In her next appearance, Wonder Woman uses her earrings with the power of magnetic hearing to contact Queen Desira of Venus. She learns that a group of munitions manufacturers are plotting to start a third world war. Diana Prince is taken prisoner by one of their agents who is posing as Steve's secretary. Diana manages to get free and stop the conspirators as Wonder Woman. Wonder Woman turns the plotters over to Desira for re She sends them to Venus using a teleporter in Paula's lab.

Later, two Holliday Girl pledges accidentally activate the teleporter. One of the girls is sent to Venus, then releases a conspirator named Velma. Wonder Woman goes back to Venus to stop an uprising led by Velma. She then brings the female villain back to Earth.

Velma escapes again, this time with the help of her boyfriend Killer Dogan. Velma and Dogan raid Paula's lab and send their gang to Venus to conquer. Wonder Woman and Paula are taken prisoner too. Queen Desira is forced to surrender, but Velma unleashes a bomb anyway. Wonder Woman frees herself and with the help of Paula, Queen Desira, and the other Venusians, Velma is stopped. The conspirators are then placed in Aphrodite girdles which force them to be submissive. The girdles are welded on until such time as the crooks prove that they have fully reformed. (Wonder Woman #12)

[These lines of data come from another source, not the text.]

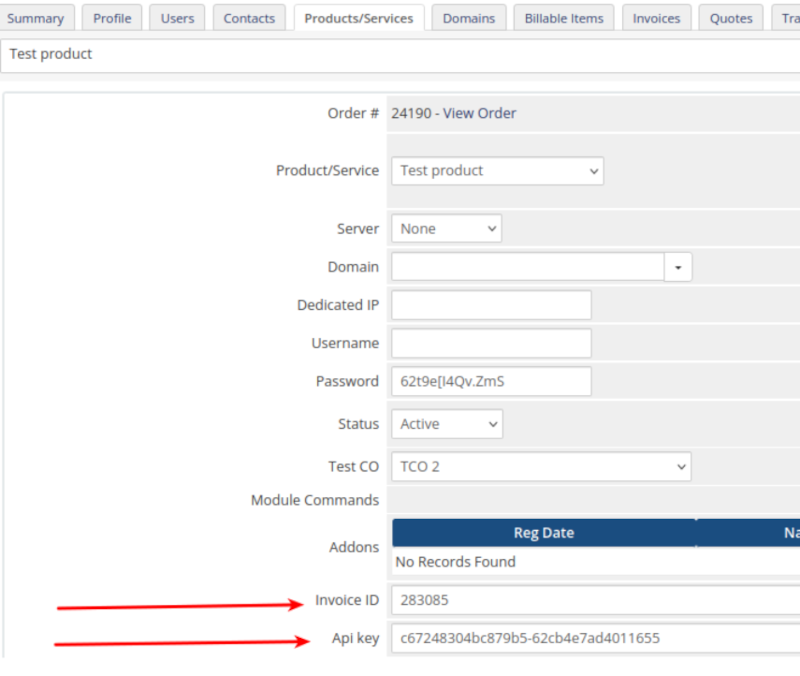Click the View Order link
The image size is (800, 676).
click(x=479, y=113)
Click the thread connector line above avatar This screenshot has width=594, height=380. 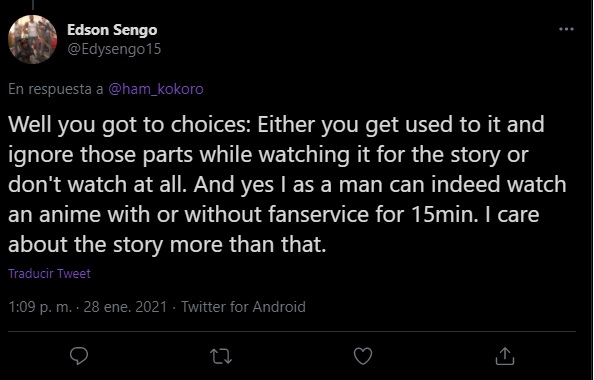pyautogui.click(x=33, y=5)
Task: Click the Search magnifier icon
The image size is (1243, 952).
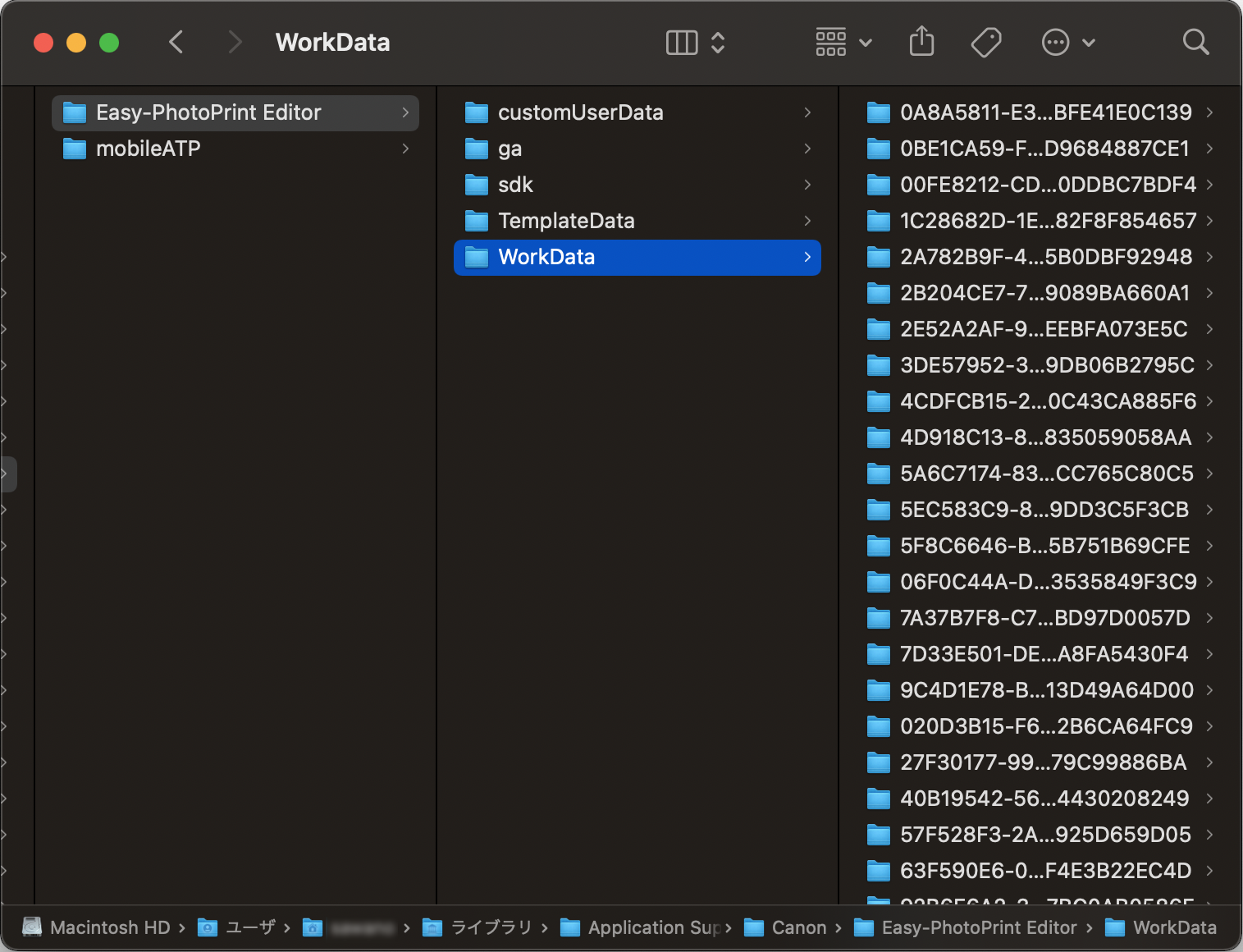Action: [1195, 42]
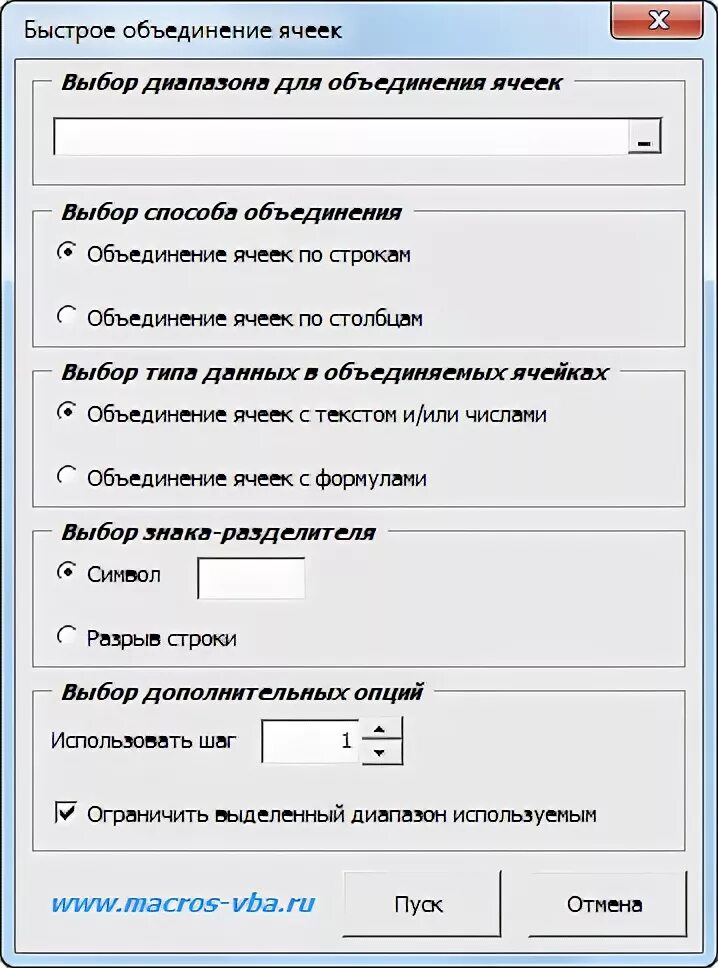The height and width of the screenshot is (968, 718).
Task: Increase the step value with up arrow
Action: (381, 729)
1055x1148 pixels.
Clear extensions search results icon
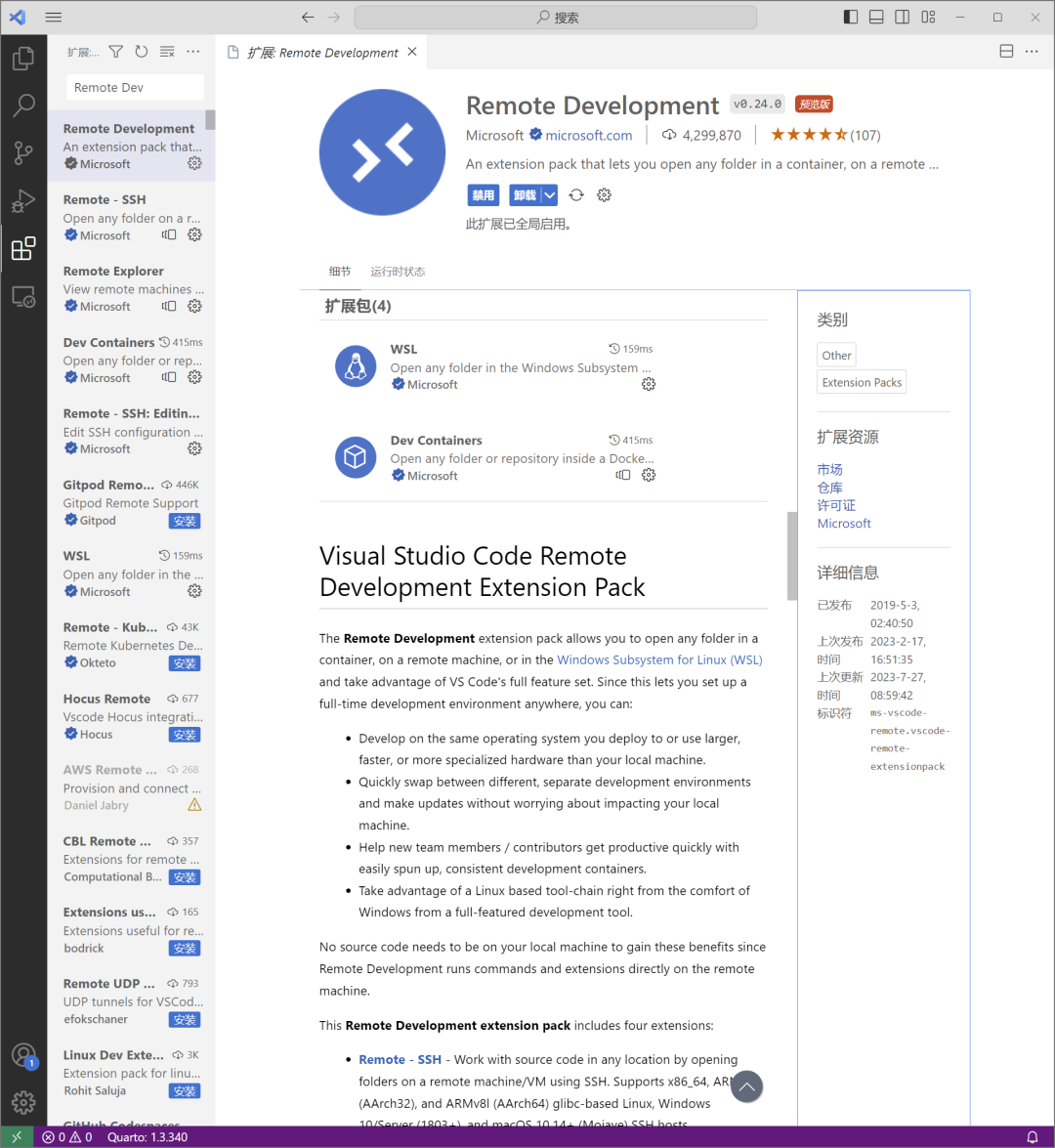[x=167, y=51]
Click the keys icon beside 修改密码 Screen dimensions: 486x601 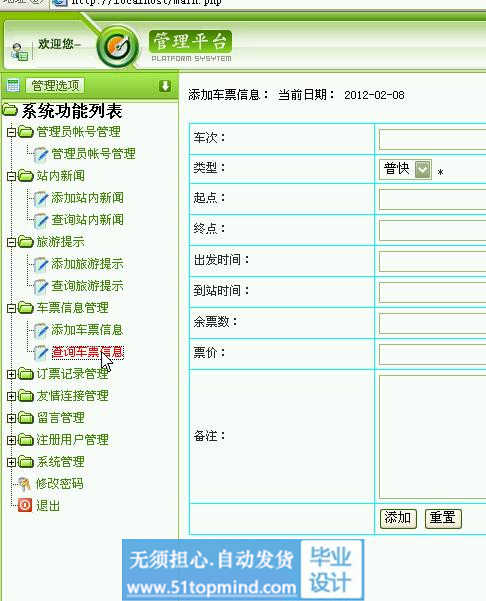tap(25, 484)
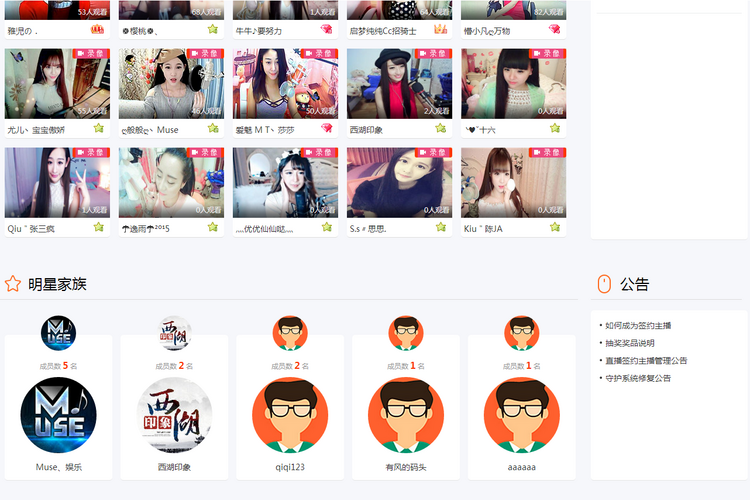Click the star icon beside 明星家族 heading
This screenshot has height=500, width=750.
[13, 284]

In the final appearance of Desira, after helping teach a group of young girls on Paradise Island, Wonder Woman is enlisted by Aphrodite to help the women of Eveland. The women live in a hidden land near the South Pole and are led by Eve, the daughter of Queen Desira of Venus. Eve's daughter Lectress has been kidnapped by the evil Seal Men. Wonder Woman vows to rescue Eve and several other captives.

Wonder Woman invades Bitterland, the home of the Seal Men and rescues the women. Lectress then stows away in Wonder Woman's plane and returns to America. There she joins the Holliday Girls. However, Eve contacts Wonder Woman when her daughter is found missing.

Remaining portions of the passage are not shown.